[Records from a data collection]
+++++
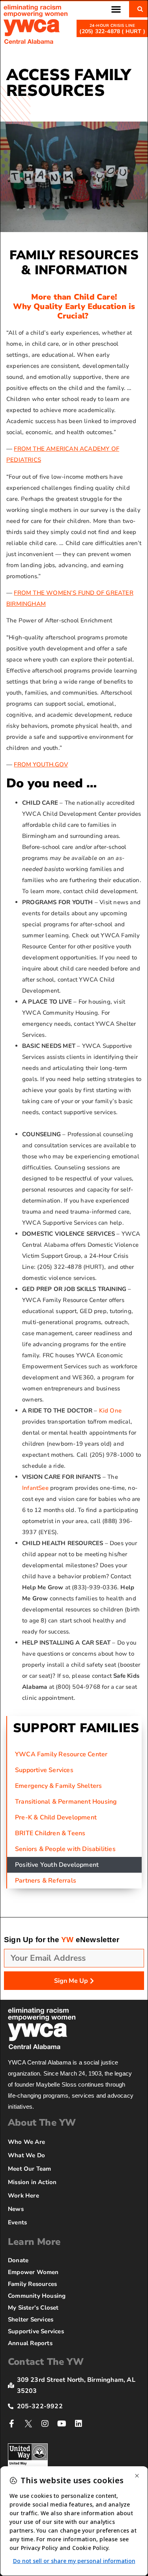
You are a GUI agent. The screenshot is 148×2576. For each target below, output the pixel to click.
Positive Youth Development (57, 1864)
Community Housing (37, 2296)
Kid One (110, 1410)
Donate (18, 2260)
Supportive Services (44, 1770)
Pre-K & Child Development (56, 1817)
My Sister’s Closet (33, 2308)
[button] (116, 9)
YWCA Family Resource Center (61, 1754)
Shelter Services (30, 2319)
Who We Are (26, 2142)
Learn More (34, 2241)
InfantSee (35, 1488)
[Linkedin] (78, 2424)
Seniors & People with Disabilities (65, 1849)
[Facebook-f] (12, 2424)
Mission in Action (32, 2182)
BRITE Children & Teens (50, 1833)
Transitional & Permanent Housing (66, 1801)
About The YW (42, 2122)
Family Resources (32, 2284)
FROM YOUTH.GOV (41, 764)
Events (17, 2222)
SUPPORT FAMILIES (76, 1728)
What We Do (26, 2155)
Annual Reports (30, 2343)
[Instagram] (45, 2424)
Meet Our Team (29, 2169)
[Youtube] (62, 2424)
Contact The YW (46, 2361)
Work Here (23, 2195)
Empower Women (33, 2272)
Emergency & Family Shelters (58, 1786)
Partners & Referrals (45, 1880)
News (16, 2209)
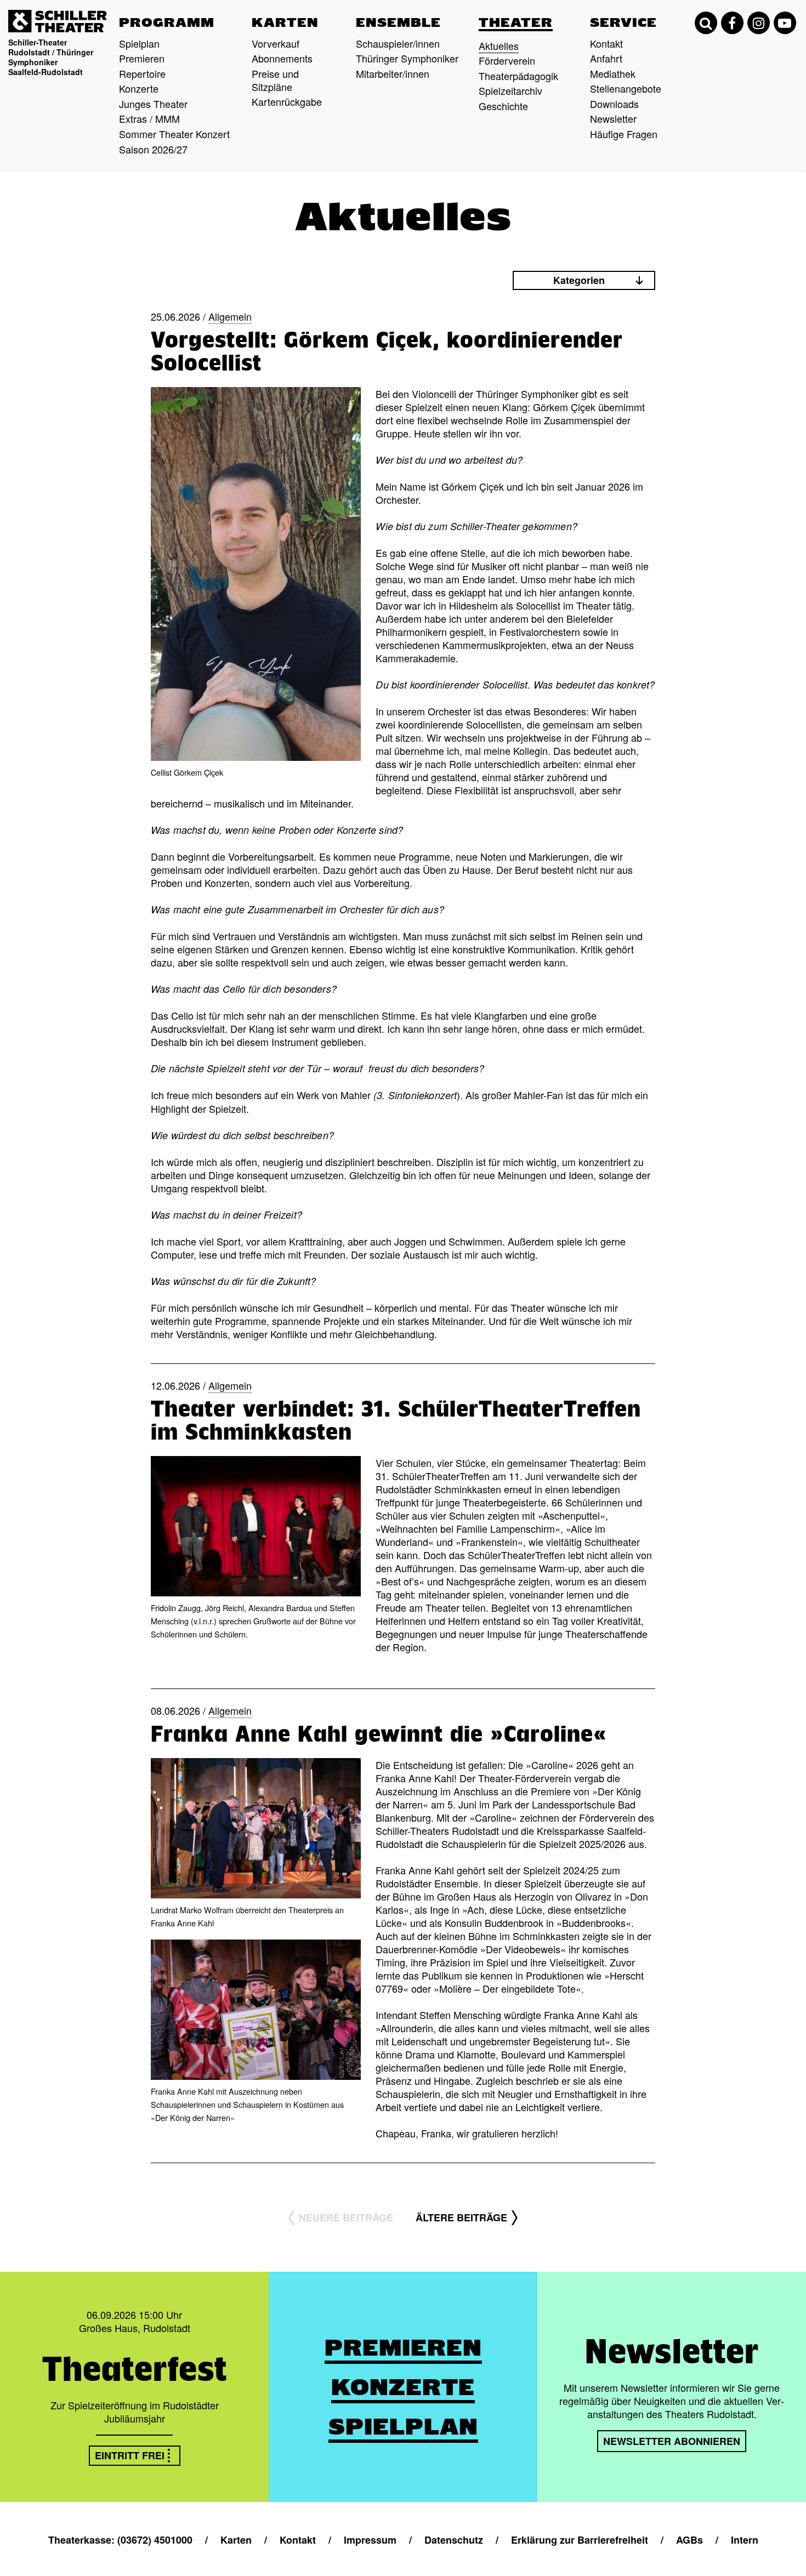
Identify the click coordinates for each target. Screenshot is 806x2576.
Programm (166, 22)
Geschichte (503, 106)
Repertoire (142, 73)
+++++
[What to do]
Pictures aside, repeat every line of the data above exactly.

[Your response]
You are a GUI agent. The screenshot is 148×2576. For each target below, output the pixel to click.
Positive Youth Development (57, 1864)
Community Housing (37, 2296)
Kid One (110, 1410)
Donate (18, 2260)
Supportive Services (44, 1770)
Pre-K & Child Development (56, 1817)
My Sister’s Closet (33, 2308)
[button] (116, 9)
YWCA Family Resource Center (61, 1754)
Shelter Services (30, 2319)
Who We Are (26, 2142)
Learn More (34, 2241)
InfantSee (35, 1488)
[Linkedin] (78, 2424)
Seniors & People with Disabilities (65, 1849)
[Facebook-f] (12, 2424)
Mission in Action (32, 2182)
BRITE Children & Teens (50, 1833)
Transitional & Permanent Housing (66, 1801)
About The YW (42, 2122)
Family Resources (32, 2284)
FROM YOUTH.GOV (41, 764)
Events (17, 2222)
SUPPORT FAMILIES (76, 1728)
What We Do (26, 2155)
Annual Reports (30, 2343)
[Instagram] (45, 2424)
Meet Our Team (29, 2169)
[Youtube] (62, 2424)
Contact The YW (46, 2361)
Work Here (23, 2195)
Empower Women (33, 2272)
Emergency & Family Shelters (58, 1786)
Partners & Referrals (45, 1880)
News (16, 2209)
Identify the click coordinates for each target. Screenshot is 806x2576.
Programm (166, 22)
Geschichte (503, 106)
Repertoire (142, 73)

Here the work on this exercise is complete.